— Work to be completed —
Once the line containing "Task: Collapse the indicator legend chevron" is found in the entries below, reproduce it and every line after it, stopping at and including the line containing "Task: Select the ITBs tab"; reproduce nothing else, and keep each line exact.

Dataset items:

---*---

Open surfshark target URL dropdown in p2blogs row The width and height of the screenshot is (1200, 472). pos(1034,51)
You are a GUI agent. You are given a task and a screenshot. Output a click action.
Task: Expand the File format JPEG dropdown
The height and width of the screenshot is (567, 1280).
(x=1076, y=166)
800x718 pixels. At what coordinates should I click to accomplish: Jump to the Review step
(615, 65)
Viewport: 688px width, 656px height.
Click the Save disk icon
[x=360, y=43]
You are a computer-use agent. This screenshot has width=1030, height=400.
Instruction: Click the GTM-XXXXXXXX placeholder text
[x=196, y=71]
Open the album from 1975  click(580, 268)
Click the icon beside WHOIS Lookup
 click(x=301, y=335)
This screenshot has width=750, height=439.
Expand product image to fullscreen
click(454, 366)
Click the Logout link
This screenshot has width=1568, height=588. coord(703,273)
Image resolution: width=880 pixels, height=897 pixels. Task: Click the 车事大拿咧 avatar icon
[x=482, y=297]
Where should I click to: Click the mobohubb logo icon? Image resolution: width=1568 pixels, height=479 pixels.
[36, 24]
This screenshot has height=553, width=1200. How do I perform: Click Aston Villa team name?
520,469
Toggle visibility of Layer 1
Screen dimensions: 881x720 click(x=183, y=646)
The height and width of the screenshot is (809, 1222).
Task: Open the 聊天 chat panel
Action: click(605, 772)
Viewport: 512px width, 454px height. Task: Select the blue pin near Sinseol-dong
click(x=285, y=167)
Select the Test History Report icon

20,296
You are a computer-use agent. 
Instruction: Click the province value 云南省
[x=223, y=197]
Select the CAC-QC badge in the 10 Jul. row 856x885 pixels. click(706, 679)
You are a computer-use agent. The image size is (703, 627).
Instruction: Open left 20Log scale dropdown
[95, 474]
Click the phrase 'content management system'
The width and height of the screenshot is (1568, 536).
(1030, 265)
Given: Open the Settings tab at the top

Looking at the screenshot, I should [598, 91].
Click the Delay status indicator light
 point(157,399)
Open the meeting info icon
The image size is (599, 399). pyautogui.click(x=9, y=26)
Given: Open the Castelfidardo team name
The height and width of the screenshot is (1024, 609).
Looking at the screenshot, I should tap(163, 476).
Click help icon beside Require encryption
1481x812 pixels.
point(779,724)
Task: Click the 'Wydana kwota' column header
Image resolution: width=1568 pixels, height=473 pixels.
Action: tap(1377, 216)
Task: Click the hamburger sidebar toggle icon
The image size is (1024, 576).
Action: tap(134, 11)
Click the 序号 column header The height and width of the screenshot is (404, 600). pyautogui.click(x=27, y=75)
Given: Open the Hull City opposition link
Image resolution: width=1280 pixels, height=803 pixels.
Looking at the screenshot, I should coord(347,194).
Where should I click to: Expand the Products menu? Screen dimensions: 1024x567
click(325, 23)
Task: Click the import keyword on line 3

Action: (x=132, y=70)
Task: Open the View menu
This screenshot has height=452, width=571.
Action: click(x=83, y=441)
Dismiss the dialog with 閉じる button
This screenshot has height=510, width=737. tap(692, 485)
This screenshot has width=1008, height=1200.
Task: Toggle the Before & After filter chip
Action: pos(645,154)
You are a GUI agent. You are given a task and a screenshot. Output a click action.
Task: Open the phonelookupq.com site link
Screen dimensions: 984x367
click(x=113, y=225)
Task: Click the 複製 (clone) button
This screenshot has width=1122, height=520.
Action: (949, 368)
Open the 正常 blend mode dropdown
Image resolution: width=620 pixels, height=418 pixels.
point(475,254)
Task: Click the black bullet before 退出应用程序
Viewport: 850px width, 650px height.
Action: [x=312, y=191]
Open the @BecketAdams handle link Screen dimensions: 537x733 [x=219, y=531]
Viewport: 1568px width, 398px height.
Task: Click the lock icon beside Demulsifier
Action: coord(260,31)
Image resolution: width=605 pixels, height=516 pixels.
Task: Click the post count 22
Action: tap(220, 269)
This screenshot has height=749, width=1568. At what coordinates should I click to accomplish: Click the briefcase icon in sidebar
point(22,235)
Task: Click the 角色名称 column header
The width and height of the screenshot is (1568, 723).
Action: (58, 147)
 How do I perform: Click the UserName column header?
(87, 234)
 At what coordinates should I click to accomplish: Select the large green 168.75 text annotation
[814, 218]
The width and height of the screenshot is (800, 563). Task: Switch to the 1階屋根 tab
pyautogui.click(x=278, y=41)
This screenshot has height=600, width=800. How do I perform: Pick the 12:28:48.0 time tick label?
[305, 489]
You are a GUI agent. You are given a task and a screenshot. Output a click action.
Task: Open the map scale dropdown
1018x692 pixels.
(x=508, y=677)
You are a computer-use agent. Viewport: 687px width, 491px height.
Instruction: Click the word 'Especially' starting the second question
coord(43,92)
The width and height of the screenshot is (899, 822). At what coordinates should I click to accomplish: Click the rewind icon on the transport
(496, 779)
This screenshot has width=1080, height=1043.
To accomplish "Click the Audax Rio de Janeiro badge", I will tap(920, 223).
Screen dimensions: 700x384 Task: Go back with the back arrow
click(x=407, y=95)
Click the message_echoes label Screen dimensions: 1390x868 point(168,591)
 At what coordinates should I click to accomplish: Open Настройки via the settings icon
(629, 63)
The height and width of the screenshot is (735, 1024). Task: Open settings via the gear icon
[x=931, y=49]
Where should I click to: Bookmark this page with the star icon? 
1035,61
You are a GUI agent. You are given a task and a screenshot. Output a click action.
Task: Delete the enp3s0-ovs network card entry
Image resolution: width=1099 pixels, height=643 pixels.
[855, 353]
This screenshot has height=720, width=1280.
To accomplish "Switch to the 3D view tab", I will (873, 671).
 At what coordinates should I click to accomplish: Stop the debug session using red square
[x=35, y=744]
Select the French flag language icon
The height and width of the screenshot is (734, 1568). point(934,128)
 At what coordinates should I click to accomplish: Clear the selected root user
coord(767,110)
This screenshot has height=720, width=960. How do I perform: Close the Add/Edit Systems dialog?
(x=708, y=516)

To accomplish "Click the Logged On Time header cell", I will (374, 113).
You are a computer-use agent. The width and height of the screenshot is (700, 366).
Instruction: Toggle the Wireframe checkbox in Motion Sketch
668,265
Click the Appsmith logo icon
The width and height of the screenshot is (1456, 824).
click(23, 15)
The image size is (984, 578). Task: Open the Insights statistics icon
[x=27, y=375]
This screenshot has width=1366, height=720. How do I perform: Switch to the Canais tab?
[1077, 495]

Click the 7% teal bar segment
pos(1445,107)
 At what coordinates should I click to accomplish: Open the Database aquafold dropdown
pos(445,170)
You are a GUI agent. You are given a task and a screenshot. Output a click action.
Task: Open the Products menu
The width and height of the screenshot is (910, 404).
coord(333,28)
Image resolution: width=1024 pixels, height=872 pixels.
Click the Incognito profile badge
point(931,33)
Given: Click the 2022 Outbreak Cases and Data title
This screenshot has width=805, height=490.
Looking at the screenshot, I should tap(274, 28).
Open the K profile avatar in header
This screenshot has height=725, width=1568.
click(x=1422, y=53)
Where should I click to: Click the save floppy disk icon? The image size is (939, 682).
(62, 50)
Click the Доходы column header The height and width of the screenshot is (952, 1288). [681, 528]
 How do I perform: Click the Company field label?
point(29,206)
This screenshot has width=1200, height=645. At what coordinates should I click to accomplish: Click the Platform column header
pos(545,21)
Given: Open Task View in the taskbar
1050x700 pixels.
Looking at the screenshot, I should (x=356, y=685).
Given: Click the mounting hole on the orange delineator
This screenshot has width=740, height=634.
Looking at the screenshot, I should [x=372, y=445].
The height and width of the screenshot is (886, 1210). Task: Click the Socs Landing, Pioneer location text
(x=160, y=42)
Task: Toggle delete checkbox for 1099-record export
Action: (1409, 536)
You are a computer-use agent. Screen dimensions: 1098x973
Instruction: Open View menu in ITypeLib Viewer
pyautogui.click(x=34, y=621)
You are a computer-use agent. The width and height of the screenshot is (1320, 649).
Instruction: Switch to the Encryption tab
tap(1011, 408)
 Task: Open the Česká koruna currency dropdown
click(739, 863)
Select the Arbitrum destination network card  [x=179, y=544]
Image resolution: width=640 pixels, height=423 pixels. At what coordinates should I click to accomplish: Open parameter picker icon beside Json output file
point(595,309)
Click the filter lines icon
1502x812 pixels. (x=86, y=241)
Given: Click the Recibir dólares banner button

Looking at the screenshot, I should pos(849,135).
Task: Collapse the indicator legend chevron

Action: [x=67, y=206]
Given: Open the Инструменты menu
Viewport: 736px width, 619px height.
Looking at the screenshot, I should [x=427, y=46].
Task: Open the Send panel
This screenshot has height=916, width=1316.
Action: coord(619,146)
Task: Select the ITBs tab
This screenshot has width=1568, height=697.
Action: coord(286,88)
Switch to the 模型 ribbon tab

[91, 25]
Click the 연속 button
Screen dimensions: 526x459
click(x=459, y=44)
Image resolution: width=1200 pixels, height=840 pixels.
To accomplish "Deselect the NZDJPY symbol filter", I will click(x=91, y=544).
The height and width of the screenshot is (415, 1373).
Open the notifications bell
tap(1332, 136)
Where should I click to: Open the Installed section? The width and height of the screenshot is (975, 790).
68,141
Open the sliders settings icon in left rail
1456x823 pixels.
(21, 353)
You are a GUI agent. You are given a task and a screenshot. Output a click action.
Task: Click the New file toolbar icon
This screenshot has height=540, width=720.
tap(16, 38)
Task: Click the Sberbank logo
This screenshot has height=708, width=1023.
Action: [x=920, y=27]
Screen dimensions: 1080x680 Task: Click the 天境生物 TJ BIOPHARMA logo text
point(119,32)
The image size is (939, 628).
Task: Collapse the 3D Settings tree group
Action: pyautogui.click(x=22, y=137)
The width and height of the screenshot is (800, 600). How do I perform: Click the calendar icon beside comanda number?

---*---

— Your solution —
Task: Collapse the indicator legend chevron

Action: [x=67, y=206]
Given: Open the Инструменты menu
Viewport: 736px width, 619px height.
Looking at the screenshot, I should [x=427, y=46].
Task: Open the Send panel
This screenshot has height=916, width=1316.
Action: coord(619,146)
Task: Select the ITBs tab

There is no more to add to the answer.